TASK LIST:
1) Reproduce the part of the forum thread that starts with "Elon Musk is brilliant." and goes on through "a huge improvement.", keeping every word and mark unchanged.
2) Repeat the rows starting with the line with "The width and height of the screenshot is (851, 675)." and going on through the line with "(x=172, y=279)", both included, and nothing else.

DOCUMENT TEXT:
# Elon Musk is a dumbass



## Single Malt




----------



## VanGuy

Planes have autopilots too, but the human pilot is always responsible. What was the driver doing that he just let that happen?


----------



## mbd

Might be driver error....TSLA drivers are not great drivers, that is why they need more automation.


----------



## Uberguyken

Yeah he's built a billion dollar tech company that just launched the first Americans into space from American soil in 10 years.... He's a complete idiot....


----------



## backstreets-trans

Looks like AV won't be replacing us anytime soon. These riots prove that when no one is protecting your property crazy despicable shit happens. I'm sure the drunks kids will be on their best behavior at bar close in autonomous vehicles.


----------



## Launchpad McQuack

VanGuy said:


> Planes have autopilots too, but the human pilot is always responsible.


 To be fair, pilots usually have more time to take action when something goes wrong with the autopilot. An exception is the debacle last year with the Boeing 737-MAX. In that case, the problem with the autopilot occurred during take off (when there is much less time to respond) and resulted in two catastrophic crashes. I don't think anybody is going to blame the pilots for that...........except for Boeing, that is.


----------



## TBone

Elon Musk is brilliant. The person driving the car and not noticing a bystander and rolled over truck in his lane is the problem.


----------



## SHalester

Musk is many things, a dumbass is not one of them. Now if he would only stop tweeting when altered, that would be a huge improvement.


----------



## TCar

Space, the final frontier. 
Need a ride, call Elon, he is your man.
Brilliant!


----------



## Launchpad McQuack

TBone said:


> The person driving the car and not noticing a bystander and rolled over truck in his lane is the problem.


One thing I find interesting about this video is that one of the human drivers at the end also didn't handle the situation very well. The next car that approaches in the same lane as the Tesla has a ton of time to see what is going on ahead of him. And yet he slams on his brakes when he gets to the person on the shoulder and then swerves halfway over into the middle lane, causing the truck behind him to slam on its brakes. And then he pulls out across two lanes and goes around. My first thought was that maybe the sun was in a position that the glare made it difficult to see what is in the road ahead of you, but based on the direction of the shadows it looks like the sun is off to the right pretty low on the horizon. Despite how badly the human handled it, though, it didn't result in an accident.

This is why I am not a fan of the partially autonomous vehicles that the driver is supposed to monitor and be ready to step in if needed. It is really hard (at least for me) to maintain focus on something when you are just watching and not doing anything. I used to have a job on the manufacturing line in a glass factory. One of the jobs that I sometimes had to do was quality inspections on the line. They had this white panel set up on the line with lights. A conveyor belt would run every glass jar that was made on the line in front of the white panel in a single-file line, one jar at a time. We called it the looker light. The job was to sit in a chair and visually check each jar for defects as it passed in front of the panel. Probably about 80-90 jars per minute. You just sat there for two hours at a time watching jars go by in front of your eyes. It was terrible. I hated that job. It was so hard not to fall asleep.

SUPPLIED RECORDS:
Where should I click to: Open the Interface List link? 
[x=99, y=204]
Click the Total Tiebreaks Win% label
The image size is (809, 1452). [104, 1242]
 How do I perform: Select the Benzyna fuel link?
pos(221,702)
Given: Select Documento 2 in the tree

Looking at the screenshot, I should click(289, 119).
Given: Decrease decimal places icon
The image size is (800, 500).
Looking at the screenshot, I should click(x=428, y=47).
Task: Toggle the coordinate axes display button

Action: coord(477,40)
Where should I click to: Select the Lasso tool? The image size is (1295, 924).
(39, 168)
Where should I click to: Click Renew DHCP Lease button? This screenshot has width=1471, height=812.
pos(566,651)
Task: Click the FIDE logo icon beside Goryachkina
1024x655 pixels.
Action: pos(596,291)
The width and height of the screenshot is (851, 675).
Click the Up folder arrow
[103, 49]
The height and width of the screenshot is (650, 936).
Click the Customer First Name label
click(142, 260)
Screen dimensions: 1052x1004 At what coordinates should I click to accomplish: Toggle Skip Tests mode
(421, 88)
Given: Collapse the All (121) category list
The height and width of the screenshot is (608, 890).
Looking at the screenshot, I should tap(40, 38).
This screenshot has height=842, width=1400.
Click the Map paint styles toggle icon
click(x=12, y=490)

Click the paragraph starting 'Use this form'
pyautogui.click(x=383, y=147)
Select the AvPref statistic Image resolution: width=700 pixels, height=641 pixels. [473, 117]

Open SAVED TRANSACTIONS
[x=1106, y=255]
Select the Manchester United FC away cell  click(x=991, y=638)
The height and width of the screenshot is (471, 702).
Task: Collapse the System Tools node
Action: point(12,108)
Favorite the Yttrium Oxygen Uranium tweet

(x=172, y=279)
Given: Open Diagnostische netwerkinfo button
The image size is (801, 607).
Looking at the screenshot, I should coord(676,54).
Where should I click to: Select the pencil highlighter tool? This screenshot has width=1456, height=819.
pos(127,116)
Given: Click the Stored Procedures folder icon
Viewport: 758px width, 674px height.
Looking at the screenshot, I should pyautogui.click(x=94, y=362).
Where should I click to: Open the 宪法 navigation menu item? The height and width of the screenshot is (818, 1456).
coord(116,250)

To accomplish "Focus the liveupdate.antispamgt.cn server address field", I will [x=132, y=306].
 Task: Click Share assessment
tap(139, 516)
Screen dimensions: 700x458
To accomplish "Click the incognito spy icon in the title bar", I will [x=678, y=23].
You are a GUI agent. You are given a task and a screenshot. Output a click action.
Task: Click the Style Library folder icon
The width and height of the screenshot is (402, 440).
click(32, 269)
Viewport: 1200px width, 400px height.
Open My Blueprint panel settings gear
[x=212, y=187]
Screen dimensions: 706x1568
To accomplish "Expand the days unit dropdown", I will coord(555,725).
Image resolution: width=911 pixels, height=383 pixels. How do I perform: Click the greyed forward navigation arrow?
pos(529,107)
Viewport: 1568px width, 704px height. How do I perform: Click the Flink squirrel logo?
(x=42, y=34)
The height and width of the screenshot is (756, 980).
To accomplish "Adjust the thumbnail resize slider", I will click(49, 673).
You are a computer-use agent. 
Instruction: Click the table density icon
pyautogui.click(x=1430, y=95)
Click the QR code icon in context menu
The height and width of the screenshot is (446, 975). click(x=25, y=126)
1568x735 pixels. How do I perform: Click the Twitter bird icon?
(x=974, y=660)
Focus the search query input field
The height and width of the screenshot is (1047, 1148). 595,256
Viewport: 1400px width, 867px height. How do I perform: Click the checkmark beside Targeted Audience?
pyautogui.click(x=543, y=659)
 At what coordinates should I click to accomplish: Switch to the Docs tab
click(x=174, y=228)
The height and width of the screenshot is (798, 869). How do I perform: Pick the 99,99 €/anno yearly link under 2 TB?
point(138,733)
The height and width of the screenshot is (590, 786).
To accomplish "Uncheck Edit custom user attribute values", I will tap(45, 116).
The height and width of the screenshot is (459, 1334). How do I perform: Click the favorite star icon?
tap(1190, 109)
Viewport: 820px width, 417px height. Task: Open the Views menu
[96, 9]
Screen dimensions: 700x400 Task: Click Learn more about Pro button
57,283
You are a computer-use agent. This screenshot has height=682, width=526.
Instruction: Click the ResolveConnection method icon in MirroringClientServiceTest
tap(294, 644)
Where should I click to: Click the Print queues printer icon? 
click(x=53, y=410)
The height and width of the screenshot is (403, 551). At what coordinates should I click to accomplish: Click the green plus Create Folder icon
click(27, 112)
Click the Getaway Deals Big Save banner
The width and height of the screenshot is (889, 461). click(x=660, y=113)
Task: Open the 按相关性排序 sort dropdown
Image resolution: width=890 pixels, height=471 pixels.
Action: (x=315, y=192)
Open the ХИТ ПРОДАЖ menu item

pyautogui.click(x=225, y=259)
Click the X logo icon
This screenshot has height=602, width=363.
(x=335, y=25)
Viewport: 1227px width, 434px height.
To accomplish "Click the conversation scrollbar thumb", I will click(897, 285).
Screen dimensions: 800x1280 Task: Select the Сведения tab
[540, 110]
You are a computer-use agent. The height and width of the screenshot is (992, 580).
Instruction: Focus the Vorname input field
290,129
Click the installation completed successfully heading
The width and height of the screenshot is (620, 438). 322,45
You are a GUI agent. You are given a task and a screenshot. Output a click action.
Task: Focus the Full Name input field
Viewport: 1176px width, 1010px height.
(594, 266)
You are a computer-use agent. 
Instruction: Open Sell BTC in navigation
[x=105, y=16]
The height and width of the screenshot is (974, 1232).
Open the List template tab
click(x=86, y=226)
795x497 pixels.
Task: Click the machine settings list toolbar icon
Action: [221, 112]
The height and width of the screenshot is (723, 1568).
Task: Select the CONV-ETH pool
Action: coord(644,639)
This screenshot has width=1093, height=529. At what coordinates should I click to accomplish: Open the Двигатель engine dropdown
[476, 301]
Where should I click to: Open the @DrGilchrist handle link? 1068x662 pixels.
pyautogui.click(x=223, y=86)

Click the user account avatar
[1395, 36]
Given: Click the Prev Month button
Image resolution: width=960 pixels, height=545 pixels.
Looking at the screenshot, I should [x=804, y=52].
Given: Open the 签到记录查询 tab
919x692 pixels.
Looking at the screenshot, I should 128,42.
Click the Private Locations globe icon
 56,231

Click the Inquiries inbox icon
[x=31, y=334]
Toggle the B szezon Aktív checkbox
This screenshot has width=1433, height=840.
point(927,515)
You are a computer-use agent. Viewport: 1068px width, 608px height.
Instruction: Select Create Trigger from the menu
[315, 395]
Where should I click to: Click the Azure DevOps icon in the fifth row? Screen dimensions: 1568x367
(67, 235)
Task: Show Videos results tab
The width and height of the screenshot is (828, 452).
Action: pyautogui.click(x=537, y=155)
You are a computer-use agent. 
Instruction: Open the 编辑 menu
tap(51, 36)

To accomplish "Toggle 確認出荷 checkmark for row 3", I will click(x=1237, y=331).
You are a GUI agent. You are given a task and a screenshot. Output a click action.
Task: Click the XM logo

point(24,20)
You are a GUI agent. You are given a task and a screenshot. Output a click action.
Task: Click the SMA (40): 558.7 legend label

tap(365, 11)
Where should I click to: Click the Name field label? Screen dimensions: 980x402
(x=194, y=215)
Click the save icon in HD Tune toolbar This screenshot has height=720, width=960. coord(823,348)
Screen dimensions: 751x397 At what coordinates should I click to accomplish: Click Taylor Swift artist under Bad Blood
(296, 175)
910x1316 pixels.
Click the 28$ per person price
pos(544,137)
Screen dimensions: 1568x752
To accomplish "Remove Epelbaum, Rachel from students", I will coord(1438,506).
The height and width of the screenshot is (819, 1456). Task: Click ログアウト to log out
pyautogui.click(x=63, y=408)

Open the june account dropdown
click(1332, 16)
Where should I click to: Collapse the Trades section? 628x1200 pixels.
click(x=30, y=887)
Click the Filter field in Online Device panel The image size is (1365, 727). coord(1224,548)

RESULTS:
1)
Elon Musk is brilliant. The person driving the car and not noticing a bystander and rolled over truck in his lane is the problem.


----------



## SHalester

Musk is many things, a dumbass is not one of them. Now if he would only stop tweeting when altered, that would be a huge improvement.

2)
The width and height of the screenshot is (851, 675).
Click the Up folder arrow
[103, 49]
The height and width of the screenshot is (650, 936).
Click the Customer First Name label
click(142, 260)
Screen dimensions: 1052x1004 At what coordinates should I click to accomplish: Toggle Skip Tests mode
(421, 88)
Given: Collapse the All (121) category list
The height and width of the screenshot is (608, 890).
Looking at the screenshot, I should tap(40, 38).
This screenshot has height=842, width=1400.
Click the Map paint styles toggle icon
click(x=12, y=490)

Click the paragraph starting 'Use this form'
pyautogui.click(x=383, y=147)
Select the AvPref statistic Image resolution: width=700 pixels, height=641 pixels. [473, 117]

Open SAVED TRANSACTIONS
[x=1106, y=255]
Select the Manchester United FC away cell  click(x=991, y=638)
The height and width of the screenshot is (471, 702).
Task: Collapse the System Tools node
Action: point(12,108)
Favorite the Yttrium Oxygen Uranium tweet

(x=172, y=279)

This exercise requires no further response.